Don Cooper's training with Jim Herbert at the University of Georgia in the 1960s provided useful preparation for a career painting works that belong to what might be called the "fantastic realism" school of Southern art. Reflecting on his own work, Cooper speaks of his aesthetic quest to create "something I've never seen before—something described by its difference . . . the mystery of the space between reality and the imagination." Deeply influenced by Far East culture, Cooper’s most recent efforts include bindu paintings, a series of works featuring concentric circles emanating from a pinprick compositional center point.

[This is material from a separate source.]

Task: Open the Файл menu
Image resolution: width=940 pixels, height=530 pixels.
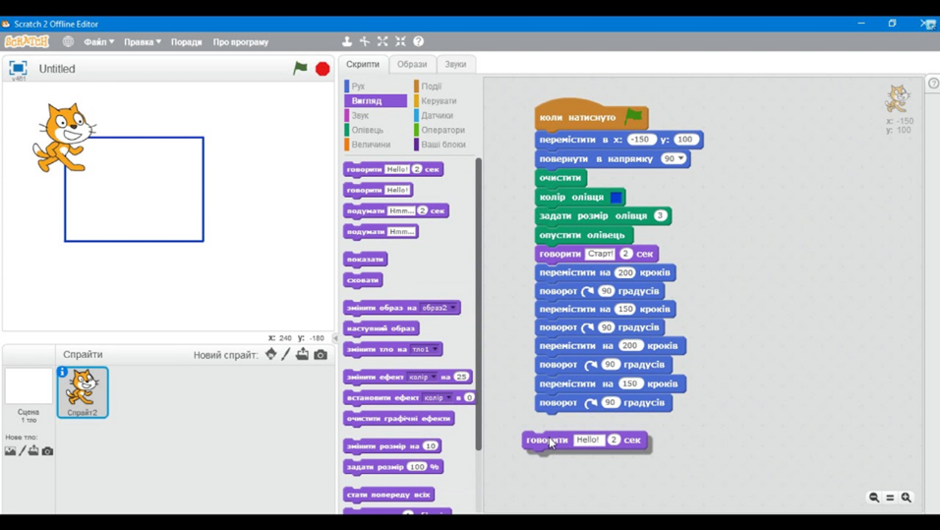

Executed in the mid-1980s, The Adoration of Natural Wonders is one in a series of paintings that explore man's connection to nature, often depicting animals as stand-ins for humans and using Stone Mountain, Georgia, as a geographical backdrop. In this canvas, the iconic carving that commemorates Confederate military leaders on the face of that Southern mountain has been intentionally omitted, though its image is pictured standing atop the rise. In writing of the work, Cooper describes this juxtaposition as “a vision of things to come. Is the couple on the right aware that they are standing in a place sacred to the Creek-Muscogee tribes? What must the young African American child be thinking? Is she aware of her relationship to the horsemen in the sky?” Like the other works in this series, Cooper offers this painting as an “homage to the mountain as a geologic wonder, which has both a light and dark side.”
A former instructor at the University of West Georgia and the Atlanta College of Art, Cooper was honored by the Museum of Contemporary Art of Georgia's inaugural Working Artist Project prize. The Greenville County Museum of Art, Morris Museum of Art, and Lauren Rogers Museum of Art hold examples of Cooper’s work in their respective collections.